------ Exercise input ------

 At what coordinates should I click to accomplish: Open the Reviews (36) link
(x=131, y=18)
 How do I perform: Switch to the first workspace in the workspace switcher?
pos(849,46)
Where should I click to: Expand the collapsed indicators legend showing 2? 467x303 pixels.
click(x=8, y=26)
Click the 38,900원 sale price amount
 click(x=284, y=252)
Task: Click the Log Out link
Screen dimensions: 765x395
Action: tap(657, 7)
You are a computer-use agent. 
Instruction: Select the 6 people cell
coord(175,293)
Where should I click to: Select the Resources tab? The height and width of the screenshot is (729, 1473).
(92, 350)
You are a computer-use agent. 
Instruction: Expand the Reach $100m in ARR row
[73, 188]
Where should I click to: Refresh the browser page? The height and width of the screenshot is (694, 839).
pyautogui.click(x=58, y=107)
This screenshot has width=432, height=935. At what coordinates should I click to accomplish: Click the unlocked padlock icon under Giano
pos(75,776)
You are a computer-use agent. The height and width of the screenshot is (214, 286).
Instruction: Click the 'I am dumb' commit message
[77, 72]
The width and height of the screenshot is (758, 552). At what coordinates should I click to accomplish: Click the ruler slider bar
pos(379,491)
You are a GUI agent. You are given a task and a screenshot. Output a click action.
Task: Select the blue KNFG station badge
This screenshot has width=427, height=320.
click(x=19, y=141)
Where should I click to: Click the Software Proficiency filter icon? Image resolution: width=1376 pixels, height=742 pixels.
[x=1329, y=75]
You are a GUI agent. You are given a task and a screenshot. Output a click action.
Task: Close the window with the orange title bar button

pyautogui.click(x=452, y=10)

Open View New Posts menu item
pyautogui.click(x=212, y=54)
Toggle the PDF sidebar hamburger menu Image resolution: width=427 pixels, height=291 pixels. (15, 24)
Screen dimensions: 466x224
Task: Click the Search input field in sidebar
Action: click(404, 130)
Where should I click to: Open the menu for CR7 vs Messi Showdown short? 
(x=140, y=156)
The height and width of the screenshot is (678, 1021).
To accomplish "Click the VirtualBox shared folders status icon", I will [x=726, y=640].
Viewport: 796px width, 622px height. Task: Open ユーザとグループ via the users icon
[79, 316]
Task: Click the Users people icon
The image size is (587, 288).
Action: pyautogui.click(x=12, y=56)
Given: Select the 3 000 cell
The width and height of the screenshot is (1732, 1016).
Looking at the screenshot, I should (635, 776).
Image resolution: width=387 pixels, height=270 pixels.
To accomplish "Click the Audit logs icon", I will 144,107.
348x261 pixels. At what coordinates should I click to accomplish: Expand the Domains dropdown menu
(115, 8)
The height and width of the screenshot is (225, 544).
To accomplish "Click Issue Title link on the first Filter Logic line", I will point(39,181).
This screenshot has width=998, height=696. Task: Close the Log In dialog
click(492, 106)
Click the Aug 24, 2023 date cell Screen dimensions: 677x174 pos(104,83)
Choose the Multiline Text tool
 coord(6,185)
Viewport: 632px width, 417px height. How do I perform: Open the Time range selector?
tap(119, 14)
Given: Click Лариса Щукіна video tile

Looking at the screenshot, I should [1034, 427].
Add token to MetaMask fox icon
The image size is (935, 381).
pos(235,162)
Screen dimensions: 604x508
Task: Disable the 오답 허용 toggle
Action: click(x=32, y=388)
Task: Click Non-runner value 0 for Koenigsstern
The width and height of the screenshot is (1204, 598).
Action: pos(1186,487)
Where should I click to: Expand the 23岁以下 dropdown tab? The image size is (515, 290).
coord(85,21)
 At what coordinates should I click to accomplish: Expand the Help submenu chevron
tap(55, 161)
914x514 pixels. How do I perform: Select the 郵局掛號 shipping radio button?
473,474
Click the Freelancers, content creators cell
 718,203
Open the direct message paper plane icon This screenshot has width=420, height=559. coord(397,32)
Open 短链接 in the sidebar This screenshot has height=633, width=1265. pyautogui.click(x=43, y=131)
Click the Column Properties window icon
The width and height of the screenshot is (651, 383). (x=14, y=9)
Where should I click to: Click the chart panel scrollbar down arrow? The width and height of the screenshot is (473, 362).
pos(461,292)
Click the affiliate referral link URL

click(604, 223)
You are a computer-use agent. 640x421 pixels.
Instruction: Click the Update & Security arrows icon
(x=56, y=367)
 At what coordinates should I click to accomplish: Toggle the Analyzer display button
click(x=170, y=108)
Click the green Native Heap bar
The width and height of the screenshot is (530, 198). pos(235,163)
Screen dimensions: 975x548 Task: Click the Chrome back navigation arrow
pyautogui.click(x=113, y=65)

------

**Task to carry out**
Each entry above has to be transcribed exactly as it appears.

**Finished exercise**
 At what coordinates should I click to accomplish: Open the Reviews (36) link
(x=131, y=18)
 How do I perform: Switch to the first workspace in the workspace switcher?
pos(849,46)
Where should I click to: Expand the collapsed indicators legend showing 2? 467x303 pixels.
click(x=8, y=26)
Click the 38,900원 sale price amount
 click(x=284, y=252)
Task: Click the Log Out link
Screen dimensions: 765x395
Action: tap(657, 7)
You are a computer-use agent. 
Instruction: Select the 6 people cell
coord(175,293)
Where should I click to: Select the Resources tab? The height and width of the screenshot is (729, 1473).
(92, 350)
You are a computer-use agent. 
Instruction: Expand the Reach $100m in ARR row
[73, 188]
Where should I click to: Refresh the browser page? The height and width of the screenshot is (694, 839).
pyautogui.click(x=58, y=107)
This screenshot has width=432, height=935. At what coordinates should I click to accomplish: Click the unlocked padlock icon under Giano
pos(75,776)
You are a computer-use agent. The height and width of the screenshot is (214, 286).
Instruction: Click the 'I am dumb' commit message
[77, 72]
The width and height of the screenshot is (758, 552). At what coordinates should I click to accomplish: Click the ruler slider bar
pos(379,491)
You are a GUI agent. You are given a task and a screenshot. Output a click action.
Task: Select the blue KNFG station badge
This screenshot has width=427, height=320.
click(x=19, y=141)
Where should I click to: Click the Software Proficiency filter icon? Image resolution: width=1376 pixels, height=742 pixels.
[x=1329, y=75]
You are a GUI agent. You are given a task and a screenshot. Output a click action.
Task: Close the window with the orange title bar button

pyautogui.click(x=452, y=10)

Open View New Posts menu item
pyautogui.click(x=212, y=54)
Toggle the PDF sidebar hamburger menu Image resolution: width=427 pixels, height=291 pixels. (15, 24)
Screen dimensions: 466x224
Task: Click the Search input field in sidebar
Action: click(404, 130)
Where should I click to: Open the menu for CR7 vs Messi Showdown short? 
(x=140, y=156)
The height and width of the screenshot is (678, 1021).
To accomplish "Click the VirtualBox shared folders status icon", I will [x=726, y=640].
Viewport: 796px width, 622px height. Task: Open ユーザとグループ via the users icon
[79, 316]
Task: Click the Users people icon
The image size is (587, 288).
Action: pyautogui.click(x=12, y=56)
Given: Select the 3 000 cell
The width and height of the screenshot is (1732, 1016).
Looking at the screenshot, I should (635, 776).
Image resolution: width=387 pixels, height=270 pixels.
To accomplish "Click the Audit logs icon", I will 144,107.
348x261 pixels. At what coordinates should I click to accomplish: Expand the Domains dropdown menu
(115, 8)
The height and width of the screenshot is (225, 544).
To accomplish "Click Issue Title link on the first Filter Logic line", I will point(39,181).
This screenshot has width=998, height=696. Task: Close the Log In dialog
click(492, 106)
Click the Aug 24, 2023 date cell Screen dimensions: 677x174 pos(104,83)
Choose the Multiline Text tool
 coord(6,185)
Viewport: 632px width, 417px height. How do I perform: Open the Time range selector?
tap(119, 14)
Given: Click Лариса Щукіна video tile

Looking at the screenshot, I should [1034, 427].
Add token to MetaMask fox icon
The image size is (935, 381).
pos(235,162)
Screen dimensions: 604x508
Task: Disable the 오답 허용 toggle
Action: click(x=32, y=388)
Task: Click Non-runner value 0 for Koenigsstern
The width and height of the screenshot is (1204, 598).
Action: pos(1186,487)
Where should I click to: Expand the 23岁以下 dropdown tab? The image size is (515, 290).
coord(85,21)
 At what coordinates should I click to accomplish: Expand the Help submenu chevron
tap(55, 161)
914x514 pixels. How do I perform: Select the 郵局掛號 shipping radio button?
473,474
Click the Freelancers, content creators cell
 718,203
Open the direct message paper plane icon This screenshot has width=420, height=559. coord(397,32)
Open 短链接 in the sidebar This screenshot has height=633, width=1265. pyautogui.click(x=43, y=131)
Click the Column Properties window icon
The width and height of the screenshot is (651, 383). (x=14, y=9)
Where should I click to: Click the chart panel scrollbar down arrow? The width and height of the screenshot is (473, 362).
pos(461,292)
Click the affiliate referral link URL

click(604, 223)
You are a computer-use agent. 640x421 pixels.
Instruction: Click the Update & Security arrows icon
(x=56, y=367)
 At what coordinates should I click to accomplish: Toggle the Analyzer display button
click(x=170, y=108)
Click the green Native Heap bar
The width and height of the screenshot is (530, 198). pos(235,163)
Screen dimensions: 975x548 Task: Click the Chrome back navigation arrow
pyautogui.click(x=113, y=65)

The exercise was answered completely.